À partir de là, les différentes manifestations vocales et langagières (mutisme, voix étrange, voix chantonnante, écholalie…) des personnes autistes – qui pourraient paraitre hétérogènes – trouvent à s’expliquer si nous les pensons comme une façon de se tenir à distance de ce surgissement obscène de la voix. Utiliser la voix d’un robot par exemple, comme le font certaines personnes autistes, est une façon de sonoriser la parole sans en passer par un circuit pulsionnel engageant le poids réel du sujet. Nous pouvons ainsi voir dans les différentes façons dont l’autiste se risque à une parole une stratégie : sacrifier le timbre dans une voix monocorde, le déconnecter de tout énoncé en investissant la musique ou enfin le couvrir d’une enveloppe mélodique donnant à l’énoncé un aspect chantonnant. L’ensemble de ces bricolages permet à l’autiste de pouvoir produire des énoncés sans que ceux-ci ne l’anéantissent, la dimension de l’assignation y étant chaque fois tempérée.
LCA – Vous proposez « se faire une signature » comme solution dans l’autisme, au regard de « se faire un nom » dans la psychose, est-ce pour mettre en avant la fonction de la lettre ?
I. O. – Oui tout à fait. Cette idée est apparue lors de ma lecture des ouvrages d’Antoine Ouellette, un compositeur canadien qui a été diagnostiqué « autiste Asperger » à l’âge de quarante-sept ans. Il évoque son travail musical qui l’a conduit à se constituer une « signature sonore », dit-il.

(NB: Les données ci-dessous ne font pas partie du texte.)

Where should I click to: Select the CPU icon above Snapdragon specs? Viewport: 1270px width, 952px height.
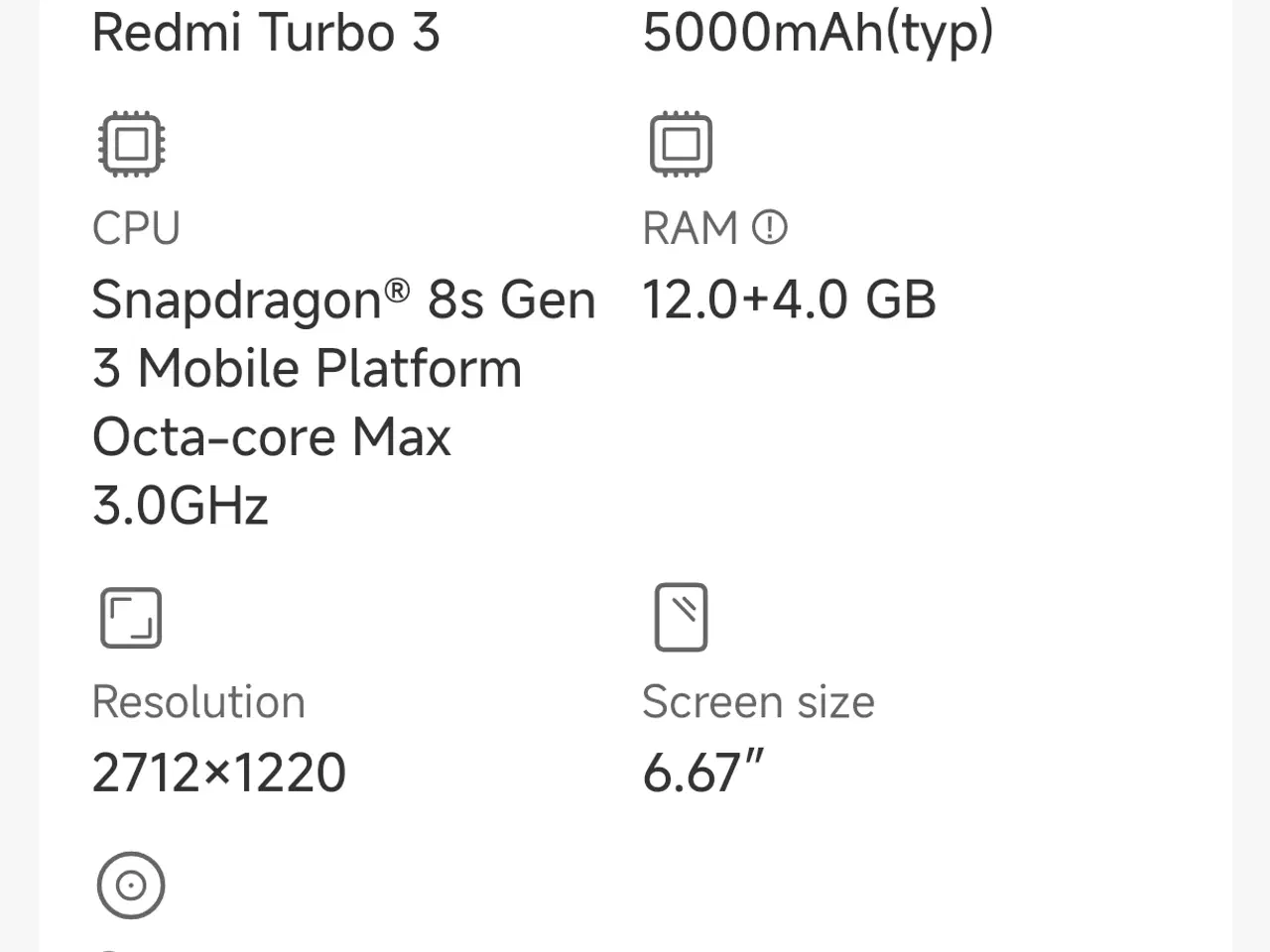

Lui qui, enfant, avait développé un symptôme de palilalie trouve à écrire dans une harmonie qu’il crée des « mélodies en écho » qui localisent une charge de tension, une charge d’angoisse. Nous retrouvons ici la fonction de la lettre dans l’autisme qui vient faire bord à la jouissance. Antoine Ouellette ne cherche pas à se faire un nom, encore moins à faire reconnaître son œuvre. Il est en quête de cette harmonie singulière, de cette écriture musicale qui borde le bruissement de la langue. Une signature qui relève donc du registre particulier de la lettre. En ce sens, l’œuvre d’Antoine Ouellette ne s’inscrit pas au champ de l’Autre mais bien de celui d’un « Un tout seul » qui trouve une voie(x) pour qu’un lien social soit possible.
[1]. Lacan J., Le Séminaire, livre VI, Le désir et son interprétation (1958-1959), Paris, Éditions de La Martinière, 2013, p. 458.